Ravi Datanwala from AppICE.io: The best investment for any founder aspiring to be a category leader and taking a #panga with the incumbents. Knowledge sharing by those who have been there and done that and how they did it – was very insightful and helped me make the necessary corrections in our planning and execution. It helped train our mind on how we should be razor-focused on the short term goals to get to the next innings, whilst building the right long term goals for our success. Do #epicshit and learn to say NO. The best way to say thanks to all the organizers and program mentors would be to put the learnings into action and show them how you are on the path to becoming a category leader and being a part of the Product Nation.

Ajay Chanam from halfsteprock.com: PNgrowth will prove a game changer for not only the companies that participated and benefitted through its extensive learning program, but also for India as a whole in terms of our ability to produce the next wave of innovative companies. While PNgrowth evidently seeks to help the first 200 startups, it also lays precedent for ‘Paying it Forward’ and companies will do it happily having experienced its power – first hand. The conventional mindsets are at the cusp of being torn apart, paving way for a transparent entrepreneurial eco-system and while companies will continue competing with each other, the new ecosystem will empower the better company to win and make the playing field more equitable for the Davids of the world (against the Goliaths of the world).
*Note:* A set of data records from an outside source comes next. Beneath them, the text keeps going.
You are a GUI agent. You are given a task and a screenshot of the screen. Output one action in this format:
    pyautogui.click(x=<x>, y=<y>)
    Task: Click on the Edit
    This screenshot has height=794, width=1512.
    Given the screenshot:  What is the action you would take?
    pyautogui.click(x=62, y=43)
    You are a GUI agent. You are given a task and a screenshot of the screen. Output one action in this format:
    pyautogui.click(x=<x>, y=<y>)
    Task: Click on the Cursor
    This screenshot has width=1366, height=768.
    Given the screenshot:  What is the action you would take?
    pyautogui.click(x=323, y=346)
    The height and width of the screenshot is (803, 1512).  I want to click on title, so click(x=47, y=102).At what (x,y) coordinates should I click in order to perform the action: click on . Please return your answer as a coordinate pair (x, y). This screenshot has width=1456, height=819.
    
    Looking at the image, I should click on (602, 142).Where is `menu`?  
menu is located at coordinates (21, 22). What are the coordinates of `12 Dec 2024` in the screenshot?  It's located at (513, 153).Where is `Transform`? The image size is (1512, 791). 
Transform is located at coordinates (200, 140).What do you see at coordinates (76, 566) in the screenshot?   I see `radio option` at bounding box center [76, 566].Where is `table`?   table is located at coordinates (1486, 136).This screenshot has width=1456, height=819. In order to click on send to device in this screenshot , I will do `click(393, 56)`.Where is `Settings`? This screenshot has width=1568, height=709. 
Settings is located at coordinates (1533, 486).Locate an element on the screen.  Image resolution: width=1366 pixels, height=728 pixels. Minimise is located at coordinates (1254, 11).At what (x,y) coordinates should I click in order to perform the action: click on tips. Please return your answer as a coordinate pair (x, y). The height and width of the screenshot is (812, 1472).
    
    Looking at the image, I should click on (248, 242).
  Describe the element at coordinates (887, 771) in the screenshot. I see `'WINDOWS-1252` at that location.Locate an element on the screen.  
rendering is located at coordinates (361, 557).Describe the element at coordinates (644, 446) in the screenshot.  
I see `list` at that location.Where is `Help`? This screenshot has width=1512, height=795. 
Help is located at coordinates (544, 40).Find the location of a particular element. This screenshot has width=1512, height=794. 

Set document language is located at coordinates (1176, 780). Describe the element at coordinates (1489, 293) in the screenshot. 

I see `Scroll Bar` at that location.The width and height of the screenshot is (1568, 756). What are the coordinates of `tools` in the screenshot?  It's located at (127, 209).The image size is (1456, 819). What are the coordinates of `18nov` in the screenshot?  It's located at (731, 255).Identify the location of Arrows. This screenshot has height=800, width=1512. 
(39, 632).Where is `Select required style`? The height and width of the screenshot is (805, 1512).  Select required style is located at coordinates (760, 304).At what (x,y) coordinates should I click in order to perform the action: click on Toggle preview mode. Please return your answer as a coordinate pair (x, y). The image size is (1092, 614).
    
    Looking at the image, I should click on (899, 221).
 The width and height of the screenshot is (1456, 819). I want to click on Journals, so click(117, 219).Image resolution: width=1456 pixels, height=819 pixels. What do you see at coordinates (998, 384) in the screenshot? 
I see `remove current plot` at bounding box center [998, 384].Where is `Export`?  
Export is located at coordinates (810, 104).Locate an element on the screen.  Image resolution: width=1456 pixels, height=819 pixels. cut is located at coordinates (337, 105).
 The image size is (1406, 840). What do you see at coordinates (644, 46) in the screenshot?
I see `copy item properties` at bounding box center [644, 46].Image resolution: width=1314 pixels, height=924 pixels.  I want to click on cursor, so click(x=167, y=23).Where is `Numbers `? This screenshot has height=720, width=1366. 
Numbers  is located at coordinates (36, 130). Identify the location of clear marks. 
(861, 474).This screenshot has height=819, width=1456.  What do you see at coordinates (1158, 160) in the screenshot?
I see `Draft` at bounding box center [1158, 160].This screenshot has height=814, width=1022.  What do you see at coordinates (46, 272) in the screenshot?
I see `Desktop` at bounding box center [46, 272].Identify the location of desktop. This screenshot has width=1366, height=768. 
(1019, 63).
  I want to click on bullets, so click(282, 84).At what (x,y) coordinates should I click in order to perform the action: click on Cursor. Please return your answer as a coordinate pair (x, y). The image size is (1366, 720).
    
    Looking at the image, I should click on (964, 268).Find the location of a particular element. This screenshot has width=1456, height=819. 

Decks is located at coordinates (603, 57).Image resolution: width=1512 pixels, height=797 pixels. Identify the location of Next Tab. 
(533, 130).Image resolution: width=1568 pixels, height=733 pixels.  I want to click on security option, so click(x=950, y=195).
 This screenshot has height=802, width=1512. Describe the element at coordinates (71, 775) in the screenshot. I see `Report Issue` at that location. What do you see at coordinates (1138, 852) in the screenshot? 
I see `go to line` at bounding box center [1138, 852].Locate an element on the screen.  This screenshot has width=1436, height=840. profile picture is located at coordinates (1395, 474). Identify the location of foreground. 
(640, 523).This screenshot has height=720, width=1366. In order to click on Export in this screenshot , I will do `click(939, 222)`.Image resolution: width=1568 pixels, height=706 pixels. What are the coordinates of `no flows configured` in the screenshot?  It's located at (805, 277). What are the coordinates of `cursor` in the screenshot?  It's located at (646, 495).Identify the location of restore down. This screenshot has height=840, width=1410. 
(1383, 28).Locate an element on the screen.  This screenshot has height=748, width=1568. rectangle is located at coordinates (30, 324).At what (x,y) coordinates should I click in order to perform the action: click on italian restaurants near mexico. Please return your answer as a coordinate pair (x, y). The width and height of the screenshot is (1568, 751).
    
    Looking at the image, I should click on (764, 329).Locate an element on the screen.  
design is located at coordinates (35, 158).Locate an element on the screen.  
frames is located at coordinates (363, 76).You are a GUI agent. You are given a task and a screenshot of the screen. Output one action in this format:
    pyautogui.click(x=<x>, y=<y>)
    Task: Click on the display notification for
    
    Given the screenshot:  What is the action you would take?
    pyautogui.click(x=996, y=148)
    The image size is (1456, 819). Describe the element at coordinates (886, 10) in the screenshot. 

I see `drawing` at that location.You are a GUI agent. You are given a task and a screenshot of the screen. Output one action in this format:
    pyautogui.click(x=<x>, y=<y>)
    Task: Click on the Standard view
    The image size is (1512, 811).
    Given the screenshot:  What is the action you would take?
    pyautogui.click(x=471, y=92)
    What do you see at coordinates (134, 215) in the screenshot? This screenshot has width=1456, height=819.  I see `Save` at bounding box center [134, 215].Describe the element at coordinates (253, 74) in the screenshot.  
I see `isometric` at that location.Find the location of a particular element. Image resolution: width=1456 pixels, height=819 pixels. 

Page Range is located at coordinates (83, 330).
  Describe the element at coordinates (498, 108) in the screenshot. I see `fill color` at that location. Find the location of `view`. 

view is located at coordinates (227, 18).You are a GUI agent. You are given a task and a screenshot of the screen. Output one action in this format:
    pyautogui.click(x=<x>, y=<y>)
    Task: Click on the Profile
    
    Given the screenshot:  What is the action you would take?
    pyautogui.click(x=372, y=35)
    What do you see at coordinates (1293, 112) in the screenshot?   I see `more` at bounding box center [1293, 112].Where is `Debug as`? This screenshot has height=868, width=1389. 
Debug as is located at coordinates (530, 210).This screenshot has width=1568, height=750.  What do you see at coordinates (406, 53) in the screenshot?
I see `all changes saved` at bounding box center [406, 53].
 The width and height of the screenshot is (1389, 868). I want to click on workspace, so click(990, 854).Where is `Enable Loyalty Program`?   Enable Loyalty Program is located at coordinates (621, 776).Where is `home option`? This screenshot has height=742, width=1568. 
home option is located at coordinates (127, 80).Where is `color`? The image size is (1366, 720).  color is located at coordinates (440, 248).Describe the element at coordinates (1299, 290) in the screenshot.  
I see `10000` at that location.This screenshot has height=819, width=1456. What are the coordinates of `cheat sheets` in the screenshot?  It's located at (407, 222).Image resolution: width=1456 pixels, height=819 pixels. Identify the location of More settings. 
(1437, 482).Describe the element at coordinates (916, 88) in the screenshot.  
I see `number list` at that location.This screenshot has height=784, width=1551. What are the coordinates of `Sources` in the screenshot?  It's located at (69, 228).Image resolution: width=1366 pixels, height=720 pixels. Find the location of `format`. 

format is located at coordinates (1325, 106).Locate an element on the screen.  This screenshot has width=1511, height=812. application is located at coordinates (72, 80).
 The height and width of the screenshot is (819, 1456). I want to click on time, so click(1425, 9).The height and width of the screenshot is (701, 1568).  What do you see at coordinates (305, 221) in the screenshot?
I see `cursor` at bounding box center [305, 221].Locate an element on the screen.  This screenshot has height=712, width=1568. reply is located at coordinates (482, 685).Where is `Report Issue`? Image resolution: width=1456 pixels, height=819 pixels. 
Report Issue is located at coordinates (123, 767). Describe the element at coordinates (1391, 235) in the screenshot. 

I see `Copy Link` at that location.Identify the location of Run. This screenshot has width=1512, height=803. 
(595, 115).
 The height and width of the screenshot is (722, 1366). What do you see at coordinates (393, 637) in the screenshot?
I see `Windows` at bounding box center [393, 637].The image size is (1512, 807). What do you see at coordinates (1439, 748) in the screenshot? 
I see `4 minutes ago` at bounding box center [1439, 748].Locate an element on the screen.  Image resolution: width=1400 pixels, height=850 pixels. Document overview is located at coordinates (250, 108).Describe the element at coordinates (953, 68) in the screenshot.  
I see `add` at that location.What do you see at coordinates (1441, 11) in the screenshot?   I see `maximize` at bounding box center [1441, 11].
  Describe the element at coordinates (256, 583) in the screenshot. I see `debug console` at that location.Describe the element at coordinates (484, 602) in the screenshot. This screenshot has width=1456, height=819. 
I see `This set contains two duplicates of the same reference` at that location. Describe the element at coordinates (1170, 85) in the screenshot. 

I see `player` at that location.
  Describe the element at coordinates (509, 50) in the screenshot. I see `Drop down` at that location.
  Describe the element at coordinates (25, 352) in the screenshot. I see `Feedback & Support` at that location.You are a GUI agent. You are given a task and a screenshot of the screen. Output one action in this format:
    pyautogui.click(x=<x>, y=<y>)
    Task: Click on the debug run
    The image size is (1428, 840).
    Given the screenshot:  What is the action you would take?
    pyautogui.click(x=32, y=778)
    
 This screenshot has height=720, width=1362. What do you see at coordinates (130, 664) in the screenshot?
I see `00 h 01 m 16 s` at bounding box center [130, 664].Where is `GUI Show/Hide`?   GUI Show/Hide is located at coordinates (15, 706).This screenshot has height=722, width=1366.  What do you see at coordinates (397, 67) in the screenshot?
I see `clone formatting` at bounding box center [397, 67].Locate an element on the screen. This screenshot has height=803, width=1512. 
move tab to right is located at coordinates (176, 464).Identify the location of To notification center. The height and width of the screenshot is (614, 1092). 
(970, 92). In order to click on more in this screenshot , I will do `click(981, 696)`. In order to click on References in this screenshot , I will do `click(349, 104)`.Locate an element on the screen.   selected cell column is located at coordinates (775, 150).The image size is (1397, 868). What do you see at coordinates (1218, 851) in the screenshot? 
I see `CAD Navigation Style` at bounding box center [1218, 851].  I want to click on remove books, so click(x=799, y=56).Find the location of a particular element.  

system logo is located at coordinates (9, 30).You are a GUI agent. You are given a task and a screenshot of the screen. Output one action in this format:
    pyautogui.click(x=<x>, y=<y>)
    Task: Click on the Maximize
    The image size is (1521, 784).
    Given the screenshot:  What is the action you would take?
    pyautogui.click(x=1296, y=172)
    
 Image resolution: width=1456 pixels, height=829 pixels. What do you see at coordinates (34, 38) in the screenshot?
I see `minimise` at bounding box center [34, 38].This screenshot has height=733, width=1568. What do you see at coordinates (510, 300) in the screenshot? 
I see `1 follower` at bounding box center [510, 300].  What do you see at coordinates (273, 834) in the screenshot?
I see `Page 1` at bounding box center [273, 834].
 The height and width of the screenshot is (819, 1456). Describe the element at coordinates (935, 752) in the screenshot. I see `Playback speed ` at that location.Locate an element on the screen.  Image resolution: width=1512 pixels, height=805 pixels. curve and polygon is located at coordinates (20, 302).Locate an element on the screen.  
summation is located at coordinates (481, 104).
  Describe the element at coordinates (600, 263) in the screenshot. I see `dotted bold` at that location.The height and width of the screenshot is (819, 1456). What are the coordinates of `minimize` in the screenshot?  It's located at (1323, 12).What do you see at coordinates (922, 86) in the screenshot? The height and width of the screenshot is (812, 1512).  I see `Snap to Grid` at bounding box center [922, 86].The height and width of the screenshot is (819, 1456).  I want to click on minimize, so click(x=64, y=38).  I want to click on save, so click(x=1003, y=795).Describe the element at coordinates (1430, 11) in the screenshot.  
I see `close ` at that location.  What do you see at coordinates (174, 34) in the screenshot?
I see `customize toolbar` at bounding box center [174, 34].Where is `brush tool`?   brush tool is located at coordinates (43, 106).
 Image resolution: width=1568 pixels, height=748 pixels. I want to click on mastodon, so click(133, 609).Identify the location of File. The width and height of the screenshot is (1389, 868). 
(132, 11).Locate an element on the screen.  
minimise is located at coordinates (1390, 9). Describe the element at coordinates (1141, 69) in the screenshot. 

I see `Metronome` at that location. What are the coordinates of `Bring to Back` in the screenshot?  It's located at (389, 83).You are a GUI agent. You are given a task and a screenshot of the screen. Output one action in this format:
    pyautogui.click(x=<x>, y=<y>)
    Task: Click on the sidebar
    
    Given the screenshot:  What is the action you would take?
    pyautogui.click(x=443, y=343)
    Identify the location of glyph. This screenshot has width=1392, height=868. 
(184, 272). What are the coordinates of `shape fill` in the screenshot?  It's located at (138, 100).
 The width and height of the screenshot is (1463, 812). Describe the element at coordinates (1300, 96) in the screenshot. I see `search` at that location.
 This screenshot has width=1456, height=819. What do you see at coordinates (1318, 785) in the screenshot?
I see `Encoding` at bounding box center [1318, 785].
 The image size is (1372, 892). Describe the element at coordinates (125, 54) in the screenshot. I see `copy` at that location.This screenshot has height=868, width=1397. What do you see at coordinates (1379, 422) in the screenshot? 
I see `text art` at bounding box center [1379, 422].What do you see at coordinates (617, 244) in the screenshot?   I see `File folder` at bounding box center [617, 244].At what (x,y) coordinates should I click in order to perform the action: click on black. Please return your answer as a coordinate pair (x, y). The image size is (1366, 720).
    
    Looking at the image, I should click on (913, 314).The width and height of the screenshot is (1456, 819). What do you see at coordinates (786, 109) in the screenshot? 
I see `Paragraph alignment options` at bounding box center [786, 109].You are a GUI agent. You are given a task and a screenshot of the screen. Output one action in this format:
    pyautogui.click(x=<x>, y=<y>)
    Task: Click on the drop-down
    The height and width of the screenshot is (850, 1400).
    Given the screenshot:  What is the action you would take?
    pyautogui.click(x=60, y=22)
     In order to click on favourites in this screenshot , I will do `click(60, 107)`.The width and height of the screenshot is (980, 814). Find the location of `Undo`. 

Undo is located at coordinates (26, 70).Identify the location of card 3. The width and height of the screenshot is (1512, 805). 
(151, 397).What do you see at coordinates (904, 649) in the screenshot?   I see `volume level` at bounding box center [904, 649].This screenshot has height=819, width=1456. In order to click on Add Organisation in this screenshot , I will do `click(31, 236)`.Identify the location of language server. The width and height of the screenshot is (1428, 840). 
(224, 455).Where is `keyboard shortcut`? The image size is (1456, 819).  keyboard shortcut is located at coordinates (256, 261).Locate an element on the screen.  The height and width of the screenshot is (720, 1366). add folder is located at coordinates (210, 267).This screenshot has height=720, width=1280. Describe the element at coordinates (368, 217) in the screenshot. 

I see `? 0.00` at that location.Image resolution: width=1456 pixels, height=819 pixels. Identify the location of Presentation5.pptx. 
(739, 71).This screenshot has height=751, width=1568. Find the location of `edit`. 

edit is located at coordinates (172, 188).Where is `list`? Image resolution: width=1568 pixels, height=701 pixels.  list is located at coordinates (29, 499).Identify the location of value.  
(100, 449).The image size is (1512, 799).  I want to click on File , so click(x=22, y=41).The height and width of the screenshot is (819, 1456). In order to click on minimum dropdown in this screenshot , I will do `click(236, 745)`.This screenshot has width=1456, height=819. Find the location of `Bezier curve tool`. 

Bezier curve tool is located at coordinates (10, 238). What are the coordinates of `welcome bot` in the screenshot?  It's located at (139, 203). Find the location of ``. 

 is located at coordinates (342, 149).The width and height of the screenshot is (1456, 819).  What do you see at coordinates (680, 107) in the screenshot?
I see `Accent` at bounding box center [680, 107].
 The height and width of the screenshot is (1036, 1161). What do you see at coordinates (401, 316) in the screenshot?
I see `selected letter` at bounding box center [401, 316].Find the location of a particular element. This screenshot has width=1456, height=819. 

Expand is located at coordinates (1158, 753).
It was one such experience for me – an experience of a lifetime, absolutely. I will never be the same, Half Step Rock will never be the same, and the  world will never be the same going forward.  So, get your gear, set the stage, check the sound. There are Rock Stars from every part of India who are now only waiting to be found!

Sarang Lakare from InTouchApp.com: Someone rightly said, if you want to make a great dish, you need to mix the right contents in the right amounts. PNGrowth was one such great dish, a delicacy if I may call it that, perfected by some of the most experienced Chefs from Stanford, Duke, and the Indian product ecosystem. When you give such a dish to 200 startup founders, you are bound to get healthy product startups out of it! One day, we all hope to make these Chefs proud for what they created for us.